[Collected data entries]
━━━━━━━━━━

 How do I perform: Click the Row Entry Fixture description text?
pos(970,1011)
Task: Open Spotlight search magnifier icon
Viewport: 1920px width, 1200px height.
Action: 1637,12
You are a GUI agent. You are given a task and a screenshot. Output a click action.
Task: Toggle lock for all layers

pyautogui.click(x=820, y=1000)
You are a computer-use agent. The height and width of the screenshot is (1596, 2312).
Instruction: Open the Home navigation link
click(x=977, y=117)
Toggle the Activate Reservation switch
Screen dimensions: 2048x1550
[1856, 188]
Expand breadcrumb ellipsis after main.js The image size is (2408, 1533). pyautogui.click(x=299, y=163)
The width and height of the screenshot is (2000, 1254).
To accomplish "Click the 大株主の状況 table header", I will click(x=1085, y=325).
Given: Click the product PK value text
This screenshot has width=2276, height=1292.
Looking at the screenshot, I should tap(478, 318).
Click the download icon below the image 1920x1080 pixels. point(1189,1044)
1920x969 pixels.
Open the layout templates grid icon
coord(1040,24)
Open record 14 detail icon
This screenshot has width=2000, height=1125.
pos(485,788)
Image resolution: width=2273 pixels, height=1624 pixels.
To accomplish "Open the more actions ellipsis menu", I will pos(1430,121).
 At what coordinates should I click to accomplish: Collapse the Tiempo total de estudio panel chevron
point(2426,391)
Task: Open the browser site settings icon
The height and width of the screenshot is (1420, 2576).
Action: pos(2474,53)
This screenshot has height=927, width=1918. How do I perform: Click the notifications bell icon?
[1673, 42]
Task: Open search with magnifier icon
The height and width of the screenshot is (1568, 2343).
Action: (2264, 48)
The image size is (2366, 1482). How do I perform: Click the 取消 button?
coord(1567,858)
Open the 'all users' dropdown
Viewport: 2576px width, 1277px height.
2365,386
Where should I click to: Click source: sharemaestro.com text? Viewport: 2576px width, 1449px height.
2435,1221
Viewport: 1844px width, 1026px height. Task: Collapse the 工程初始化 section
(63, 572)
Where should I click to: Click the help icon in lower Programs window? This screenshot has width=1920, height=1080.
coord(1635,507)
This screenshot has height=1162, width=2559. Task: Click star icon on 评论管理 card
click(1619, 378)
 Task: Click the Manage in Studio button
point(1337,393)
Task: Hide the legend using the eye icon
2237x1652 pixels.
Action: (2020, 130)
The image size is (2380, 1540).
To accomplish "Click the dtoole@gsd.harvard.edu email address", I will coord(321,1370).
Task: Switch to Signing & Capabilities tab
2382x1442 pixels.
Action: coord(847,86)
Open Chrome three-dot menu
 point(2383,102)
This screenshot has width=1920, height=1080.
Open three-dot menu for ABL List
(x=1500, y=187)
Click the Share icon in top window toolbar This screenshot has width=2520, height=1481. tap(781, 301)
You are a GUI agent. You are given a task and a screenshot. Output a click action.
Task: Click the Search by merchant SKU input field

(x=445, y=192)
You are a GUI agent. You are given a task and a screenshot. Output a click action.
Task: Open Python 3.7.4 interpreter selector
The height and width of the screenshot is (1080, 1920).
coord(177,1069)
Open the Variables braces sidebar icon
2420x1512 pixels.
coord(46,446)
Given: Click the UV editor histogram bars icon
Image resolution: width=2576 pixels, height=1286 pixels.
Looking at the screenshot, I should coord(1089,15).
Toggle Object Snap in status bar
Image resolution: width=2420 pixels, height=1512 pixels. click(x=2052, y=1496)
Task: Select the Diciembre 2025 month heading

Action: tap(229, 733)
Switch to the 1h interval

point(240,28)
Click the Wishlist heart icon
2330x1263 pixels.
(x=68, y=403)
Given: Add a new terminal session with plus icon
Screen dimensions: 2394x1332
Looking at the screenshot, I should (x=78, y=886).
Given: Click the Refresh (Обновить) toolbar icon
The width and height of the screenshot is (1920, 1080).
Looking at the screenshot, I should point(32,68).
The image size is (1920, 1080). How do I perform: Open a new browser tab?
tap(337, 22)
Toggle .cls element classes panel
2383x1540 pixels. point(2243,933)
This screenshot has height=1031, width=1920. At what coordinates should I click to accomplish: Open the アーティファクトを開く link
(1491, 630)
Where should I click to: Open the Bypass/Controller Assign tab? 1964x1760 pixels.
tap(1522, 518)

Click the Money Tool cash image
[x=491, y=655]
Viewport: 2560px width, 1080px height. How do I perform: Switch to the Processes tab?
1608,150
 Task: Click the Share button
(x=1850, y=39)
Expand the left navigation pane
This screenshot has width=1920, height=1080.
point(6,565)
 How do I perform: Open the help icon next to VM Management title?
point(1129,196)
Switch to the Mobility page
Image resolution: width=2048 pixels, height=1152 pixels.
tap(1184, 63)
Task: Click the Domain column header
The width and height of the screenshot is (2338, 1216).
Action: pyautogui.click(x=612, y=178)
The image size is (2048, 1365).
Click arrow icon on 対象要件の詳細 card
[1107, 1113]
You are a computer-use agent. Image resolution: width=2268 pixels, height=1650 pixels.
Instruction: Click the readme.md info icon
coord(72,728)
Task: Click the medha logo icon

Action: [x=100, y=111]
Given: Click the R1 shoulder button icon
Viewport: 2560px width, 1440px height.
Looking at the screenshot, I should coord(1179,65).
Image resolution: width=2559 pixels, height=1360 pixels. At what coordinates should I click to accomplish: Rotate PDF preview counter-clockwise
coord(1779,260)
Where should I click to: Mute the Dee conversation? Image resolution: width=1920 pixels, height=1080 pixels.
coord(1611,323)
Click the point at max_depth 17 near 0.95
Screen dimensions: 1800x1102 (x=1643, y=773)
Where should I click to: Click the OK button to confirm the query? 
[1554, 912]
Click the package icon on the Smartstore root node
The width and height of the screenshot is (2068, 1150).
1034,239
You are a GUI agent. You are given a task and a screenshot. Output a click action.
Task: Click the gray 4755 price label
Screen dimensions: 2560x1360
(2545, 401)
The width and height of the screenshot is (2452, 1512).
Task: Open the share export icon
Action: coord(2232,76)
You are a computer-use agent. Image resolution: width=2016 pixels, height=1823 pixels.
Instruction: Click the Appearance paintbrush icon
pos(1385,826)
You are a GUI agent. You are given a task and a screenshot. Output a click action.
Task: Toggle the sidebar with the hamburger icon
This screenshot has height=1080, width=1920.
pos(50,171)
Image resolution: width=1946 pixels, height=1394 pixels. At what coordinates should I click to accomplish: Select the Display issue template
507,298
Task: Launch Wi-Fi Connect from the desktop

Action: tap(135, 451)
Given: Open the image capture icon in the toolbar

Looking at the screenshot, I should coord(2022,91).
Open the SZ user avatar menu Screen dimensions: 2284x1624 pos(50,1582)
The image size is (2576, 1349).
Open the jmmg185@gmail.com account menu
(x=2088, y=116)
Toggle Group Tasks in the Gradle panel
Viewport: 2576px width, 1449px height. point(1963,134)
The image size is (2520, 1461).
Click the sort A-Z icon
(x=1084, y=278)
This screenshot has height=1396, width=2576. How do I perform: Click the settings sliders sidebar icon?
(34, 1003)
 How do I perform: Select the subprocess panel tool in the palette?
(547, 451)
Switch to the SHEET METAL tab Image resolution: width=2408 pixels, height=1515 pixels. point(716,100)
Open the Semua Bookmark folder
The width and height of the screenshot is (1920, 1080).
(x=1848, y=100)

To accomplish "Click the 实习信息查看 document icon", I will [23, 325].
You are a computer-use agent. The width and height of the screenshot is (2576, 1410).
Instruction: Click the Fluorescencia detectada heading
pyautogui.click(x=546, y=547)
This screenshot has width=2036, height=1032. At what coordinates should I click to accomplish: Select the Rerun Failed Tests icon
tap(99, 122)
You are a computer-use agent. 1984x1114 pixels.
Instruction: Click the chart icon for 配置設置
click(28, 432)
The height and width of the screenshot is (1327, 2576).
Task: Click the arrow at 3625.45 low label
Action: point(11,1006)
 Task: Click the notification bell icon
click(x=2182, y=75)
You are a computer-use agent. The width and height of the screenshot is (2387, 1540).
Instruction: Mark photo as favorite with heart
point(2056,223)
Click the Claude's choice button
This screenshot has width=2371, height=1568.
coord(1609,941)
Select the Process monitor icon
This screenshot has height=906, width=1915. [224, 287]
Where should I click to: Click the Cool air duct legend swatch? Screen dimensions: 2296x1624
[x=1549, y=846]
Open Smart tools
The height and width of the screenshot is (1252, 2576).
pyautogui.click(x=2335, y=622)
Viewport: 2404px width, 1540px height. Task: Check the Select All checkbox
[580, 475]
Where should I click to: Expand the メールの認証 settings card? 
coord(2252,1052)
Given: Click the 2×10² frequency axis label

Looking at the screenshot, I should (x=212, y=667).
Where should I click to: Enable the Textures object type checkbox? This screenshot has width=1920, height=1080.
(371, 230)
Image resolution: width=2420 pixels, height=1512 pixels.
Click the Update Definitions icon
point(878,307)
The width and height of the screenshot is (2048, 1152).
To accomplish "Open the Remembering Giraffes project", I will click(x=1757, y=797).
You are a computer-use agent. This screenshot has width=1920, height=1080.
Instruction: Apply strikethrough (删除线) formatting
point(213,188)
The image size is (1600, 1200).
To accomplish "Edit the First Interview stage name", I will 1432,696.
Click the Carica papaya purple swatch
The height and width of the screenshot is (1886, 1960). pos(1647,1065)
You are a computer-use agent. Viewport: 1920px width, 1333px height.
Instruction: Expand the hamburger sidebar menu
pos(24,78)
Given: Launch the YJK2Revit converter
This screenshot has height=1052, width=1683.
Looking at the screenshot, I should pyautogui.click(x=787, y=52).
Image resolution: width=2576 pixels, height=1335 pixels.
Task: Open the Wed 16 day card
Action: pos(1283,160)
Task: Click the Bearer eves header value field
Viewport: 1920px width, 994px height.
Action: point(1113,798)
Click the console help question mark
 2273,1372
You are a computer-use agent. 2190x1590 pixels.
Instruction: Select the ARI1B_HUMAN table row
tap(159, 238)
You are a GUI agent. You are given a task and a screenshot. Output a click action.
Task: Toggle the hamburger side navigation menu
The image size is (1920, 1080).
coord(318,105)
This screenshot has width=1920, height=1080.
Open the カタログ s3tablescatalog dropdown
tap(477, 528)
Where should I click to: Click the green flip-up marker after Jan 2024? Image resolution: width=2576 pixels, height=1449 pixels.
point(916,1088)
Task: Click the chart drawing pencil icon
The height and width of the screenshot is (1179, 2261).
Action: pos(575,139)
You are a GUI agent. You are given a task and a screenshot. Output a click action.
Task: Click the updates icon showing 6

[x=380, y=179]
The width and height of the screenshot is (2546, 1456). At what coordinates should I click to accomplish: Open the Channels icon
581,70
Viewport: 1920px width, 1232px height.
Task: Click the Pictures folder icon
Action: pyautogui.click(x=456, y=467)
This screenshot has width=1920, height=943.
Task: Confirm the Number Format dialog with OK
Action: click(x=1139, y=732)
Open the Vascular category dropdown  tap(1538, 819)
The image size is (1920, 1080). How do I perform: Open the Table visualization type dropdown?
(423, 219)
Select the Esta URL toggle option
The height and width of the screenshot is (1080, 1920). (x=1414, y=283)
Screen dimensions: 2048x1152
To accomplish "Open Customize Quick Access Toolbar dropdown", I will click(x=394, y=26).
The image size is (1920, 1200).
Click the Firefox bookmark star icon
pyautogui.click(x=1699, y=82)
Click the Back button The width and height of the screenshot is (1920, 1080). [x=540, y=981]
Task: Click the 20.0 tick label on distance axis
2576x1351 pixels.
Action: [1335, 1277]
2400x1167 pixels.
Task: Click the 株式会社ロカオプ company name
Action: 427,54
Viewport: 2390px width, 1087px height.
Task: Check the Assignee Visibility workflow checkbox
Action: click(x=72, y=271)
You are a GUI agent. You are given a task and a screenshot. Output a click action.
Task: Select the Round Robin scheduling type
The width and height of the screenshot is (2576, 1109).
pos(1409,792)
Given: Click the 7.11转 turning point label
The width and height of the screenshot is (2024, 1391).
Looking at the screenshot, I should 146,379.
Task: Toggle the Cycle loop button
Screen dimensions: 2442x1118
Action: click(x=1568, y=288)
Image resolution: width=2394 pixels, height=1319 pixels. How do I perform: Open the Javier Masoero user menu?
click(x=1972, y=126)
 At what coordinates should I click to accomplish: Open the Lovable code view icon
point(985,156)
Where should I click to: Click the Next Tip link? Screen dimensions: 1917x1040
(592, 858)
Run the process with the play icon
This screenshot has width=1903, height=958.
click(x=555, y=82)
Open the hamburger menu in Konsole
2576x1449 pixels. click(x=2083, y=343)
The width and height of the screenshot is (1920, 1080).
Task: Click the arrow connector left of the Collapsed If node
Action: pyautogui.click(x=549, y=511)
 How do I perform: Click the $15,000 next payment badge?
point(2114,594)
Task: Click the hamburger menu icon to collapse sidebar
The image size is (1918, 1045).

━━━━━━━━━━

■ **YOUR INSTRUCTIONS**:
As the answer, set down only the lines from the data above between the one holding "Click the point at max_depth 17 near 0.95" and the one holding "Task: Click the gray 4755 price label", inclusive, exactly as they read.

■ **EXPECTED ANSWER**:
Click the point at max_depth 17 near 0.95
Screen dimensions: 1800x1102 (x=1643, y=773)
Where should I click to: Click the OK button to confirm the query? 
[1554, 912]
Click the package icon on the Smartstore root node
The width and height of the screenshot is (2068, 1150).
1034,239
You are a GUI agent. You are given a task and a screenshot. Output a click action.
Task: Click the gray 4755 price label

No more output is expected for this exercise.